The guarantee of FEM access under the FIC will extend to the participants of the ADR offering if the following requirements are met: (i) that the funds to purchase the shares underlying the ADRs are brought into Chile and converted into Chilean pesos through the FEM; (ii) that the purchase of the underlying shares is made on a Chilean stock exchange; and (iii) that within five business days from the conversion of the funds into Chilean pesos, the CCB is informed that the funds converted were used to purchase the underlying shares, if those funds are not invested in shares within that period, it can access the FEM to reacquire foreign currency, provided that the request is submitted to the CCB within seven banking business days of the initial conversion into pesos.

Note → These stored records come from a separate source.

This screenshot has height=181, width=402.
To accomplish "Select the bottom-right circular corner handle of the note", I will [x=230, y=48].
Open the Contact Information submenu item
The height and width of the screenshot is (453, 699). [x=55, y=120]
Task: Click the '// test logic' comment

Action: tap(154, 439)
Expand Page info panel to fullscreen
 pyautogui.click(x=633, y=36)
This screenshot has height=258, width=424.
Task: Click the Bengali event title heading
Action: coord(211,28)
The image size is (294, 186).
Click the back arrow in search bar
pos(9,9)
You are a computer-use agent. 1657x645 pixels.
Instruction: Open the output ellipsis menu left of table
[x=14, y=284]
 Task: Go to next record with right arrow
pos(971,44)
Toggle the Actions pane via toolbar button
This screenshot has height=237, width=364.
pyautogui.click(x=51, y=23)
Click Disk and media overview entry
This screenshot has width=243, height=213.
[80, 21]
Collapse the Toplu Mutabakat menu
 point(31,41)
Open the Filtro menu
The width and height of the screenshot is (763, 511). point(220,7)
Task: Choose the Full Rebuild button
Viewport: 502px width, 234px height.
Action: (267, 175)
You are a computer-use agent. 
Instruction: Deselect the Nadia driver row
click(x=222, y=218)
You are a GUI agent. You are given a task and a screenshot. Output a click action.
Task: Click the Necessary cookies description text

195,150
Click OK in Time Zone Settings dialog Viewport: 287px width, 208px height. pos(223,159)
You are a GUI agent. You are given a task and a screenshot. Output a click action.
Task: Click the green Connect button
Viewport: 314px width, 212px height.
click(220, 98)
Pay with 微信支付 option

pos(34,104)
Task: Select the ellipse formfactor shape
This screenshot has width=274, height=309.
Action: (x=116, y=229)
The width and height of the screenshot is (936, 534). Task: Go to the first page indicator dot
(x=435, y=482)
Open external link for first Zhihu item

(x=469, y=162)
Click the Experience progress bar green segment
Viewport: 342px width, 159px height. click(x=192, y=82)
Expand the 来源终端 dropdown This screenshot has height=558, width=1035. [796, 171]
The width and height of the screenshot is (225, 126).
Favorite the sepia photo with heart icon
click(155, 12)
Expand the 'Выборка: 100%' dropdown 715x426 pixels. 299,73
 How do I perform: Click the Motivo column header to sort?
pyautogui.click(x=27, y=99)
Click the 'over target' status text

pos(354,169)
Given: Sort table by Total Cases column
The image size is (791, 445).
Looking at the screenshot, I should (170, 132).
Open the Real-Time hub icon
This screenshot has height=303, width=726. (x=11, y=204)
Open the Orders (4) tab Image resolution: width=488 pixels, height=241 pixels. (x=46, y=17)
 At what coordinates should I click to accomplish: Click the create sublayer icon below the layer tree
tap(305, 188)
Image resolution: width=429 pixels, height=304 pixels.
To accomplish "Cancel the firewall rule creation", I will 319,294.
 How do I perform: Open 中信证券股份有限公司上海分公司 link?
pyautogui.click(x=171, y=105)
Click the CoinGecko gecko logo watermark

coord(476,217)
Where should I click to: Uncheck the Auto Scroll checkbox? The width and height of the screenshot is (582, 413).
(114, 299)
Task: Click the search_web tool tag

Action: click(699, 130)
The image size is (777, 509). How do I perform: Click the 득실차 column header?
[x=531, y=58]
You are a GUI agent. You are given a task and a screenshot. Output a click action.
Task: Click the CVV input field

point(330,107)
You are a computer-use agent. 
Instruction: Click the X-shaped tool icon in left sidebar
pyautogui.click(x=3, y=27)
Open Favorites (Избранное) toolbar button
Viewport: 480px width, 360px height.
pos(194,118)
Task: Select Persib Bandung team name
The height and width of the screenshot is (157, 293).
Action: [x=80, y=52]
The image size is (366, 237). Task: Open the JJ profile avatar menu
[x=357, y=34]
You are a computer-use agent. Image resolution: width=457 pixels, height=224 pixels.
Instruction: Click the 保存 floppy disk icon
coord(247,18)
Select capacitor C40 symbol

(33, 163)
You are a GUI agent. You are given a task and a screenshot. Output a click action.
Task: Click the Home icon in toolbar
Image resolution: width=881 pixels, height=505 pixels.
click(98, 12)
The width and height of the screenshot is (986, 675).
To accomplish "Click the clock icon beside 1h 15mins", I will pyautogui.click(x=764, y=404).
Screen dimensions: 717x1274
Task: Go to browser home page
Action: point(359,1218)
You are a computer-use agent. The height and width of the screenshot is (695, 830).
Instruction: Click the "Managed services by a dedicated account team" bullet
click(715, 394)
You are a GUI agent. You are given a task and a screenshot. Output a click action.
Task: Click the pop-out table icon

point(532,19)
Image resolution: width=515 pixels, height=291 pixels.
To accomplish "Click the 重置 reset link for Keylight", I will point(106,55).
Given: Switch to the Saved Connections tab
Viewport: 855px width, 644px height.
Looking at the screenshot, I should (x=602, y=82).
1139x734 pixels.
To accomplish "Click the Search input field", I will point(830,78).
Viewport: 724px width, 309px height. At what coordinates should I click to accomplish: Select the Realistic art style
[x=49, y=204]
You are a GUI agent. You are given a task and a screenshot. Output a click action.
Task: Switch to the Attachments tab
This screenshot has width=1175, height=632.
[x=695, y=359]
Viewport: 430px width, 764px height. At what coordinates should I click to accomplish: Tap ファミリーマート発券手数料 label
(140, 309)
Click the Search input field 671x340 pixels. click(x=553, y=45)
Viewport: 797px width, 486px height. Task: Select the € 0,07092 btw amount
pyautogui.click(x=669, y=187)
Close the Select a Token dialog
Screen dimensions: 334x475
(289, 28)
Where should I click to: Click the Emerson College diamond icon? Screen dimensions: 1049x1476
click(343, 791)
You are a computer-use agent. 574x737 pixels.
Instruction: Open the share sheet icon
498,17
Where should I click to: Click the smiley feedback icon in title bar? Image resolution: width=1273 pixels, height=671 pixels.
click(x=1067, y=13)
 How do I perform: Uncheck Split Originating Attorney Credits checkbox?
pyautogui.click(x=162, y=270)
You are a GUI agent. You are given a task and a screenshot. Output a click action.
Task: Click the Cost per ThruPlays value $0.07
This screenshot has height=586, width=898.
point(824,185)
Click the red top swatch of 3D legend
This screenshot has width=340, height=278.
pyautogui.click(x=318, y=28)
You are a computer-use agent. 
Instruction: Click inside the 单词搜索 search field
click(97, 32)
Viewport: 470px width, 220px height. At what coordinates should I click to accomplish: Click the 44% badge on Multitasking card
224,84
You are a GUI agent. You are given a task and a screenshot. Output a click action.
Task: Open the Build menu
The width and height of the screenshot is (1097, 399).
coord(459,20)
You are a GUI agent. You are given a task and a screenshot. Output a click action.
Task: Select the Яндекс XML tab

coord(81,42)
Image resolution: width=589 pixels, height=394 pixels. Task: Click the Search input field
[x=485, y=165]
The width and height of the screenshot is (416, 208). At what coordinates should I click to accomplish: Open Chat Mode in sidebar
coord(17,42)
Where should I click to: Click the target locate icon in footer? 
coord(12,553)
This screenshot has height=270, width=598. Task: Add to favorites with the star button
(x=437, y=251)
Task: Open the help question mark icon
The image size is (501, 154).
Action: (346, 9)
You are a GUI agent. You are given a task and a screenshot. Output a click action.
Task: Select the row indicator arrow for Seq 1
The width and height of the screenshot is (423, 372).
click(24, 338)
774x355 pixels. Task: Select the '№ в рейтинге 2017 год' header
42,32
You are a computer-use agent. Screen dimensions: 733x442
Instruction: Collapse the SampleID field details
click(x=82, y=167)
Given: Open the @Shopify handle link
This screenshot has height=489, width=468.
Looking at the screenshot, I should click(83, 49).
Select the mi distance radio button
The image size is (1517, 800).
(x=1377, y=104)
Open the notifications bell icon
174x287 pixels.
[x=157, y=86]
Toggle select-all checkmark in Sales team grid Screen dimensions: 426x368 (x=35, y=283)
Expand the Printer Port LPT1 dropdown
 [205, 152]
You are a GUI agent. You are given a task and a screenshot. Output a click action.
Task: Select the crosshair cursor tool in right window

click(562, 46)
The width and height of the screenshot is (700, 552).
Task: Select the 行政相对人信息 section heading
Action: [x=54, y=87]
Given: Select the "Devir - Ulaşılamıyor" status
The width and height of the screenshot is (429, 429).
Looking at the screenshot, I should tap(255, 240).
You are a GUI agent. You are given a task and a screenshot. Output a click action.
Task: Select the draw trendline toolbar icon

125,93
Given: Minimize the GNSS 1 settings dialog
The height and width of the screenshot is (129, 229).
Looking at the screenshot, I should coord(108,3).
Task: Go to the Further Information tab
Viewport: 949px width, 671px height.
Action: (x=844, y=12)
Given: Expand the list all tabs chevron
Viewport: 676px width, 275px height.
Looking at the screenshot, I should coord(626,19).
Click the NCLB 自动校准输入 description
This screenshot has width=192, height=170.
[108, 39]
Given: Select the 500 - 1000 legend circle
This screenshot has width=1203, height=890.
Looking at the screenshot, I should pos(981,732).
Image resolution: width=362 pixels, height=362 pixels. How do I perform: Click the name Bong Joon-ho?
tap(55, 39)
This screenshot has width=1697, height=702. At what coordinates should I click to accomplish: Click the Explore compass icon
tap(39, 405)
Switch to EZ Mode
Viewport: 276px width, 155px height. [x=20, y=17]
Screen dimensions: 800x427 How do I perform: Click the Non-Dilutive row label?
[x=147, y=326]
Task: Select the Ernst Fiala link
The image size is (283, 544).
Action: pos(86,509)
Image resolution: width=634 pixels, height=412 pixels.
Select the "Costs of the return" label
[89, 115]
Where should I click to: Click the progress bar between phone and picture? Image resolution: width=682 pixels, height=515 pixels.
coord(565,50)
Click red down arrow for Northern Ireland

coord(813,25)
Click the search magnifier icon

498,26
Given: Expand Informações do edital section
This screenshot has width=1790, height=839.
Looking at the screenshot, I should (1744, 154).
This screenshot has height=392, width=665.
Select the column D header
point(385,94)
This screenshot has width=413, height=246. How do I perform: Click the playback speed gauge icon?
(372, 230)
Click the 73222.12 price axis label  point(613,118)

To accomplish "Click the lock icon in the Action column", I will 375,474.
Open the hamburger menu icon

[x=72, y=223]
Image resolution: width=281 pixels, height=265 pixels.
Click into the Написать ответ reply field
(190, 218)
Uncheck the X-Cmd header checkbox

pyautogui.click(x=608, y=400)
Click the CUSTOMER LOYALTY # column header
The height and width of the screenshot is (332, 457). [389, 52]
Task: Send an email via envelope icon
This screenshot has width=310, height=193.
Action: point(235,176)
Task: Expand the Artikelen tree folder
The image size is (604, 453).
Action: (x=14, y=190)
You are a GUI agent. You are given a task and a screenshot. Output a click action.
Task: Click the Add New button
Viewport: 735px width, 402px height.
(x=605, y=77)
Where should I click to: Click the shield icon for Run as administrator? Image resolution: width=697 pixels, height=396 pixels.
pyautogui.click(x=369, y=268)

Chapter XXVI provides that FEM access in connection with dividend payments is conditioned to our certifying to the CCB that a dividend payment has been made and that any applicable tax has been withheld. Chapter XXVI also provides that FEM access in connection with the sale of Withdrawn Shares, or distribution thereon, is conditioned upon receipt by the CCB (i) a certificate by the Depositary or custodian, as the case may be, that the shares have been withdrawn in exchange for delivery of the appropriate ADRs; and (ii) a waiver of the benefits of the FIC with respect to ADRs (except in connection with the proposed sale of the shares) until the Withdrawn Shares are re-deposited.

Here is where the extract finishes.